Proceeding by Susie Howard, the landlord, against Willie Salvadore, tenant, originating in a justice of the peace court to recover possession of the rented property, under the provisions of Chapter 3, Title 31, Code 1940.
This is a second appeal and is on the record proper. The first appeal is reported in 247 Ala. 533, 25 So.2d 412.
The tenement sued for in the justice of the peace court was described as "811 Shahan Avenue, Alabama City, Alabama, thesame being Lot Number fifty-six (56) in the Shahan-WalsheAddition to Central Alabama City, Alabama." The judgment in the circuit court recites the jury's verdict as finding "the issues in favor of the plaintiff for the property sued for, to-wit: 811 Shahan Avenue, Alabama City, Alabama" and then proceeds to render judgment accordingly against the defendant and in favor of the plaintiff for the identical property described in the verdict.
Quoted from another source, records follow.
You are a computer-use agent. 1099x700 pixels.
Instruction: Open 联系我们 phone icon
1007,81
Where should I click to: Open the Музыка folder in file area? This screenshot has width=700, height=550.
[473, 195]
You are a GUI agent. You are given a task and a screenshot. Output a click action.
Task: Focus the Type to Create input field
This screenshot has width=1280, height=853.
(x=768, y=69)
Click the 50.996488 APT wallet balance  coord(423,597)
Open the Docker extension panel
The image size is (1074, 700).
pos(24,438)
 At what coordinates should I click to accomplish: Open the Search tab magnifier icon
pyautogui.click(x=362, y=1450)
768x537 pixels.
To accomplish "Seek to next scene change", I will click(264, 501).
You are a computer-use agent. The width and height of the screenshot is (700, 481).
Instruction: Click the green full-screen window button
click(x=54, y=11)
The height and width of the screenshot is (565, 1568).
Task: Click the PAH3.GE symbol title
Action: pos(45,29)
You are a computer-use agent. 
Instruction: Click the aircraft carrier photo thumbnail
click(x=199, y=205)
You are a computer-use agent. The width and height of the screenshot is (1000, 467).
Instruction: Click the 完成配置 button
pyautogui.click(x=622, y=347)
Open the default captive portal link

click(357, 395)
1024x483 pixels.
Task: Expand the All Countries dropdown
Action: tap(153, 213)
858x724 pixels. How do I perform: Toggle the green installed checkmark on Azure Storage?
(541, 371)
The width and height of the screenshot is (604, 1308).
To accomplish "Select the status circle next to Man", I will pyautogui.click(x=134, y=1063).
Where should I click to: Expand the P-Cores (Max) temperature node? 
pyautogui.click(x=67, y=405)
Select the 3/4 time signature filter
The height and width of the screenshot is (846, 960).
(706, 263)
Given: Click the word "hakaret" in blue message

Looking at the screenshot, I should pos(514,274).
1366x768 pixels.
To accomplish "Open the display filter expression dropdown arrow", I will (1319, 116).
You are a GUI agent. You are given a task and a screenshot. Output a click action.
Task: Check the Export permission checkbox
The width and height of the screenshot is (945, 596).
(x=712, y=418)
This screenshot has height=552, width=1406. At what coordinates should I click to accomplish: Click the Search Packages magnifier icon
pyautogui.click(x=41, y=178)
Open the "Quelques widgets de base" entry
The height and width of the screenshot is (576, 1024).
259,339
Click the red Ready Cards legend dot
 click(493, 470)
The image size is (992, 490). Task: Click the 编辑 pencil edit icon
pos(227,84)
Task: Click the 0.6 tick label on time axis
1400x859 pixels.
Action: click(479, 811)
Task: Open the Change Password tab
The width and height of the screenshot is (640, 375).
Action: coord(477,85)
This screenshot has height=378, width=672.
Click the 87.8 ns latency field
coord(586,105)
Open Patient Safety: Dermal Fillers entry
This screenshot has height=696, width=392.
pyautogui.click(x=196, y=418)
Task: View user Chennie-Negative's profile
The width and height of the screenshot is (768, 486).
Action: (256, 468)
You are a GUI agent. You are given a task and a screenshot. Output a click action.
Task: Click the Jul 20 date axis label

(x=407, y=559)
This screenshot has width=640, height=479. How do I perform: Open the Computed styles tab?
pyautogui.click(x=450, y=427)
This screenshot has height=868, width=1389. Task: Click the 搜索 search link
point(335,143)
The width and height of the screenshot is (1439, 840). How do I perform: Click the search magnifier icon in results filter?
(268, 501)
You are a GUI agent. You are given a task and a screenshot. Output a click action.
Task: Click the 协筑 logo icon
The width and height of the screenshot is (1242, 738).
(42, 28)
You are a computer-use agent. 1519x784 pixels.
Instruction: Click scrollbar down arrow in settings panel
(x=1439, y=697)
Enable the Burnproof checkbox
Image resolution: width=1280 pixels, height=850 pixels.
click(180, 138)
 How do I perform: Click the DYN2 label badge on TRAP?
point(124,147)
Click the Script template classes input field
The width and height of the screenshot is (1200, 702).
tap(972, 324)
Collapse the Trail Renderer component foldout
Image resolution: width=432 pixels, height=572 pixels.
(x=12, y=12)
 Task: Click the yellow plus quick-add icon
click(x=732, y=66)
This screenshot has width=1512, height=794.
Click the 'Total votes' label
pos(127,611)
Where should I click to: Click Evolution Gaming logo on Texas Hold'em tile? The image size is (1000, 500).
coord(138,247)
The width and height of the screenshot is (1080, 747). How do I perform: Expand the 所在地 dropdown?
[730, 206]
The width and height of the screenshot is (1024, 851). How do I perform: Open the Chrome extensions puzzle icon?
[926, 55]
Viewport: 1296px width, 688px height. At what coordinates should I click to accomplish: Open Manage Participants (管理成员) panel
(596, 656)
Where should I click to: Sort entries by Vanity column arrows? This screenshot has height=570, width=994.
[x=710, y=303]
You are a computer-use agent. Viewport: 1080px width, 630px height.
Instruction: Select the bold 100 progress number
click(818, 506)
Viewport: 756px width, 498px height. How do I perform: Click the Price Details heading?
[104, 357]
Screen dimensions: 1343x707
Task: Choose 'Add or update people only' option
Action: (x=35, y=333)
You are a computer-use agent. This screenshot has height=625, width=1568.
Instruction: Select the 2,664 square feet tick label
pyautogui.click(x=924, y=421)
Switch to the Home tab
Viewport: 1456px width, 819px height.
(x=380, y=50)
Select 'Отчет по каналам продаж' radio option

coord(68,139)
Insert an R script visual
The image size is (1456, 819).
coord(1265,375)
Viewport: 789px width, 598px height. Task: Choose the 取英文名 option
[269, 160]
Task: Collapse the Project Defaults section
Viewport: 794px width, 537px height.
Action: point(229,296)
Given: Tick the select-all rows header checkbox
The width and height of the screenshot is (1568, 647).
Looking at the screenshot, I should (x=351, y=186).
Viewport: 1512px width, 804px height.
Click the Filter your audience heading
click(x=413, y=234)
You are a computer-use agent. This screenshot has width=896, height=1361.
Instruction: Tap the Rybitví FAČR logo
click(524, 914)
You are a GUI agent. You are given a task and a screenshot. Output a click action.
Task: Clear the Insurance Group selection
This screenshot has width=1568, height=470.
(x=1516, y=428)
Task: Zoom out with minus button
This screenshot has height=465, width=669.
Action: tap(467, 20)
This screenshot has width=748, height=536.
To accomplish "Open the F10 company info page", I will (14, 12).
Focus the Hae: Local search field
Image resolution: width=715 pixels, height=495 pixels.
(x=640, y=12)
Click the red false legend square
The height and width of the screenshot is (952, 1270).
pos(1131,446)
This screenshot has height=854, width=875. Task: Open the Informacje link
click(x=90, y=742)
As we understand the contention of appellant, we are to presume here that the property sued for in the complaint as above noted is different from that described in the judgment of the circuit court.
The law rules differently, however, for there is nothing in the record to affirm the fact contended for by appellant. The italicized portion of the description above is, seemingly, to more definitely identify the suit property. At any rate, in the absence of a showing to the contrary we cannot presume that the properties are different. The judgments of the trial courts are presumptively correct and, on appeal, all things are presumed to have been done *Page 355 correctly and proper adjudications made, unless the contrary appears. Yates v. State, 31 Ala. App. 362, 17 So.2d 766(6), certiorari denied, 245 Ala. 490, 17 So.2d 777; Robertson v. State, 29 Ala. App. 399, 197 So. 73, certiorari denied, 240 Ala. 51,197 So. 75; Caudle v. Cotton, 234 Ala. 126, 173 So. 847 (2).
Moreover, a verdict and judgment in the characterized form, "for the property sued for," on a complaint properly describing the premises has been held to be a sufficient adjudication. Beck v. Glenn, 69 Ala. 121.
No error is made to appear by the record presented before us and the judgment is affirmed.
Affirmed.
GARDNER, C. J., and BROWN and LIVINGSTON, JJ., concur.